Exercise
Return the lines of the listing below exactly as they appear, beginning at the one with "Click the Check-In Code QR icon" and stopping after the one with "Given: Open the Security settings section"; do not include pictures.

-------- Provided data

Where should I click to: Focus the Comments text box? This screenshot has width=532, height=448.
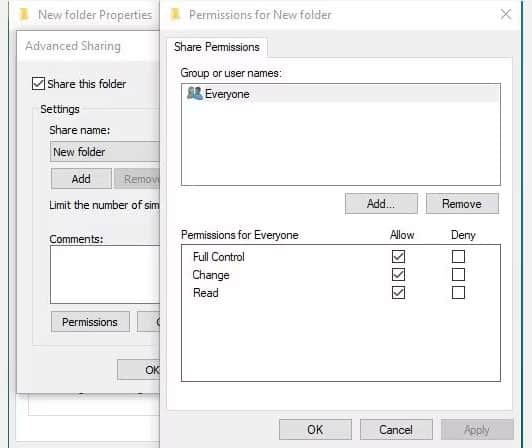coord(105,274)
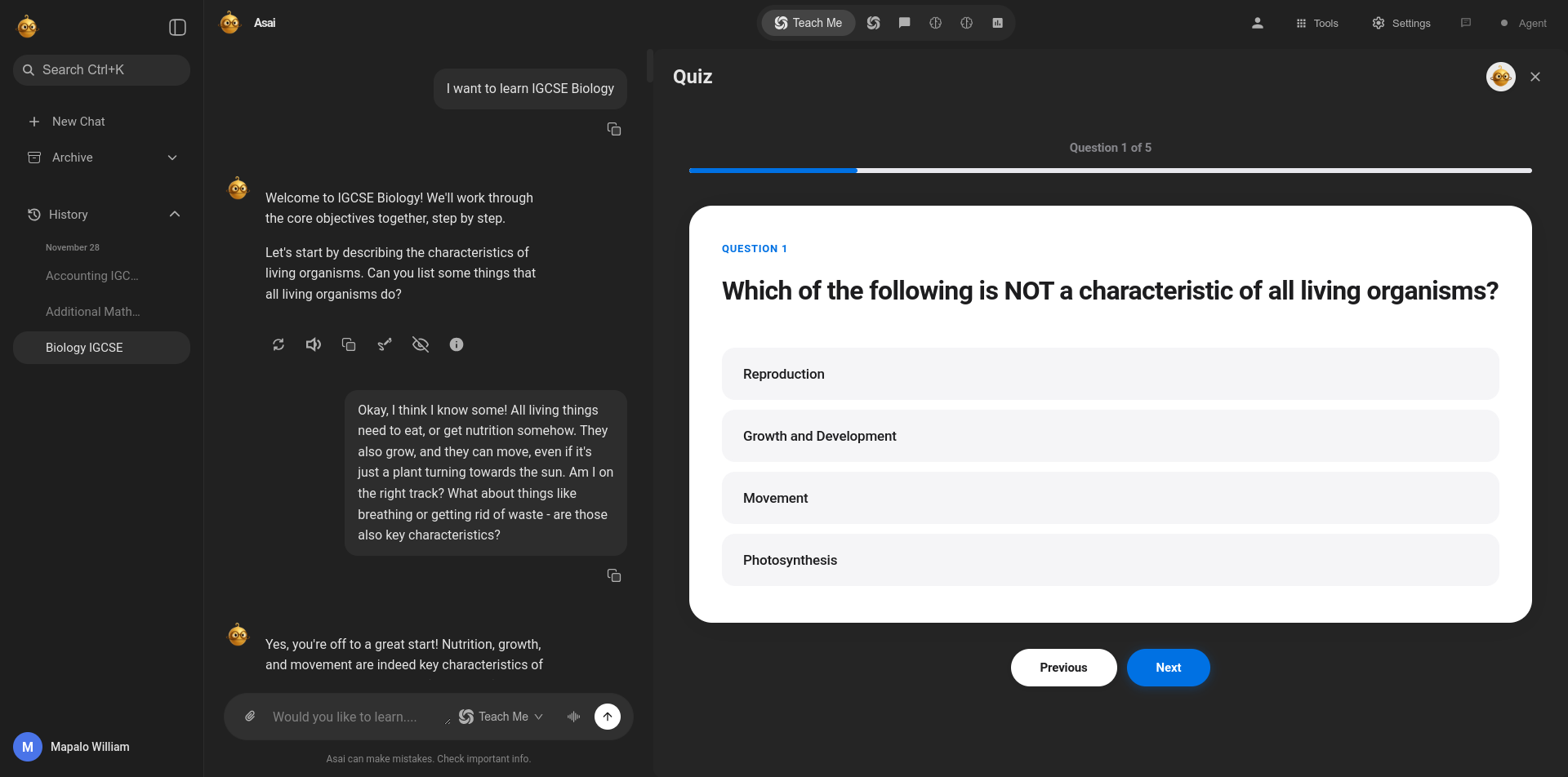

----------------
-------- Provided data

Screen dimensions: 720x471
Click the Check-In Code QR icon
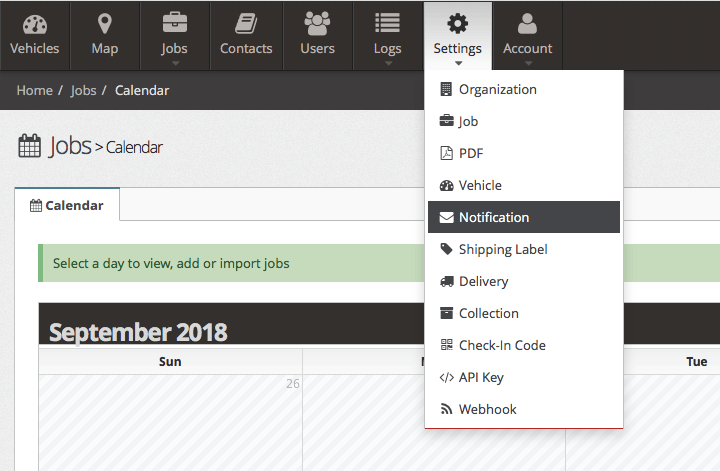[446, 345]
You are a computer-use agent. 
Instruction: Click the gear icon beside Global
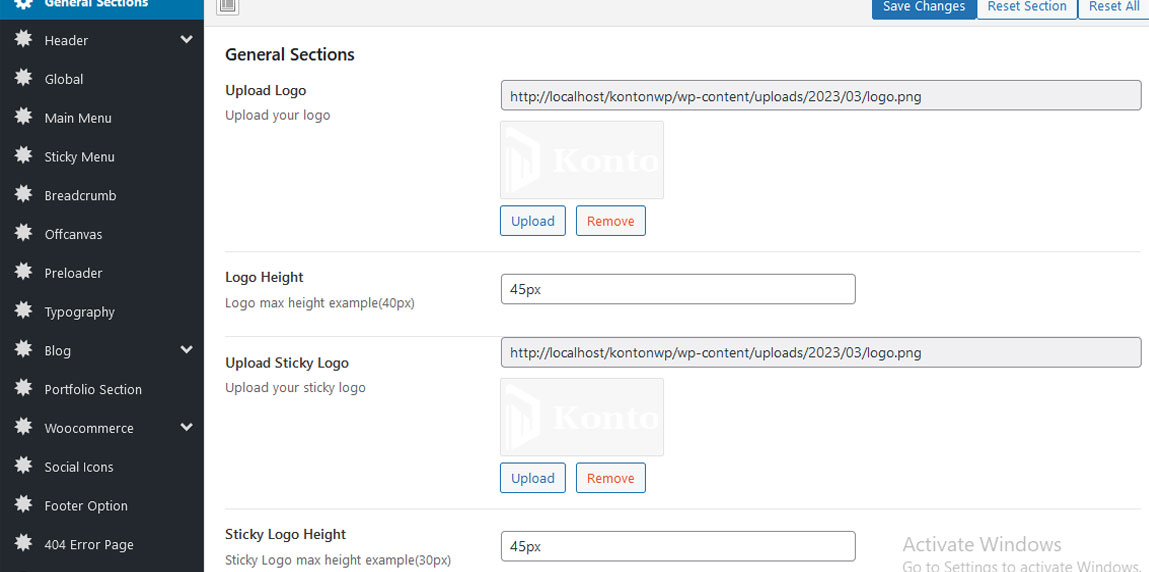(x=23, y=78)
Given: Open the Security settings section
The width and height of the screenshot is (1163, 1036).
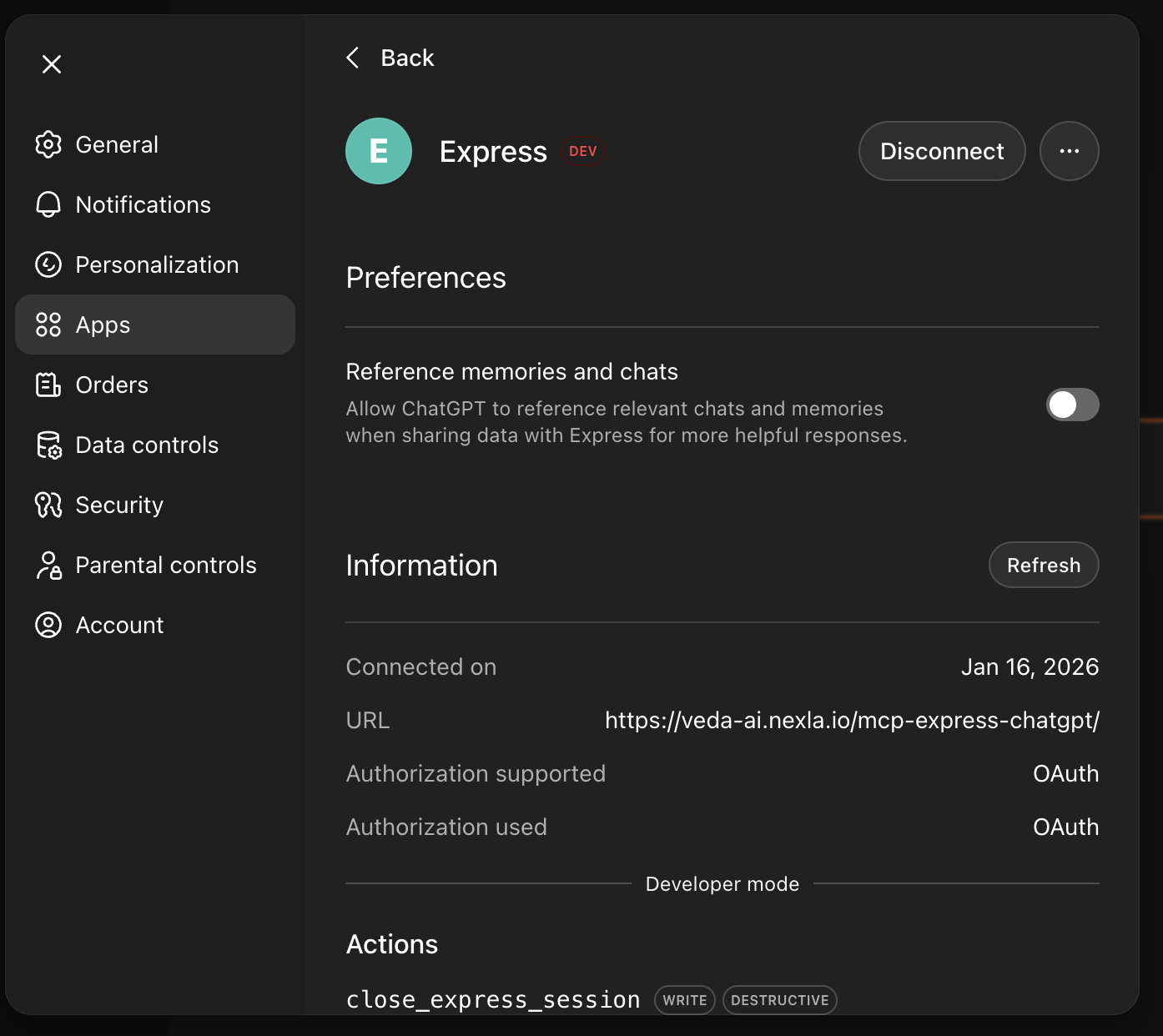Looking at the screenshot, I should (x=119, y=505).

----------------
-------- Provided data

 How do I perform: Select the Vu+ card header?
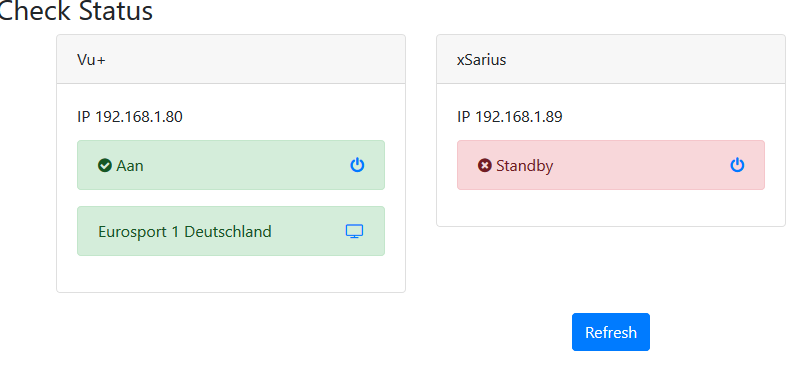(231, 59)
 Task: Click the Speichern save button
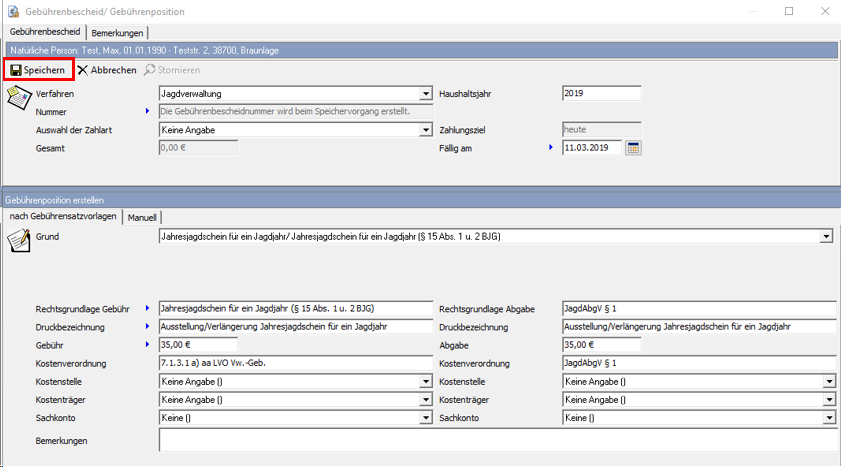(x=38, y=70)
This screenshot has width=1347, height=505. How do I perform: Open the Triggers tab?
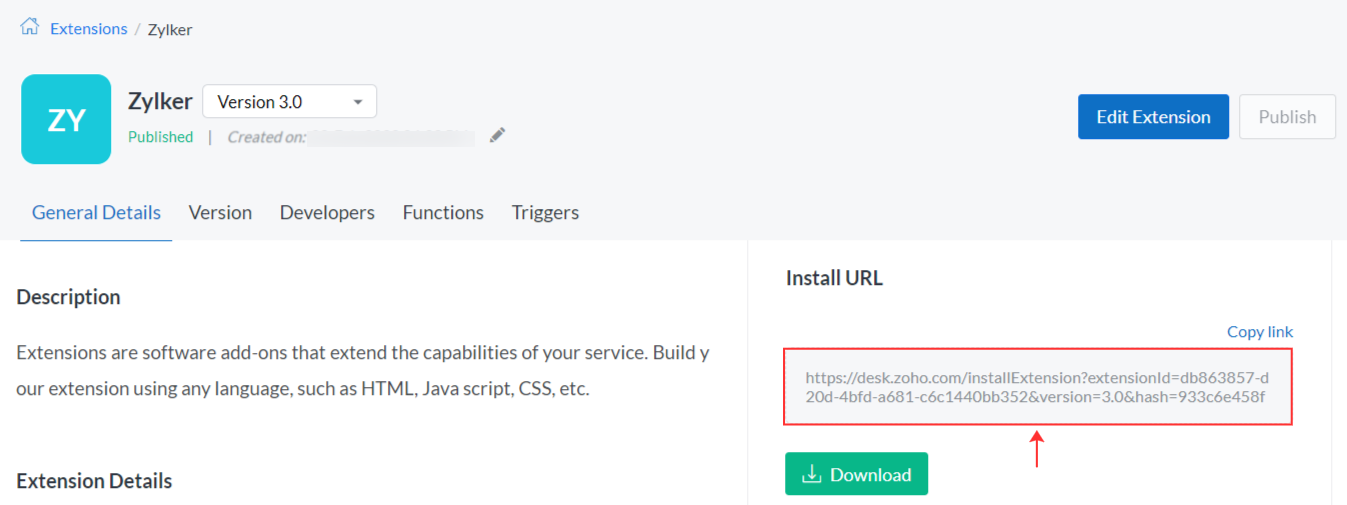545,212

----------------

Task result
Click the Check-In Code QR icon
[446, 345]
You are a computer-use agent. 
Instruction: Click the gear icon beside Global
(x=23, y=78)
Given: Open the Security settings section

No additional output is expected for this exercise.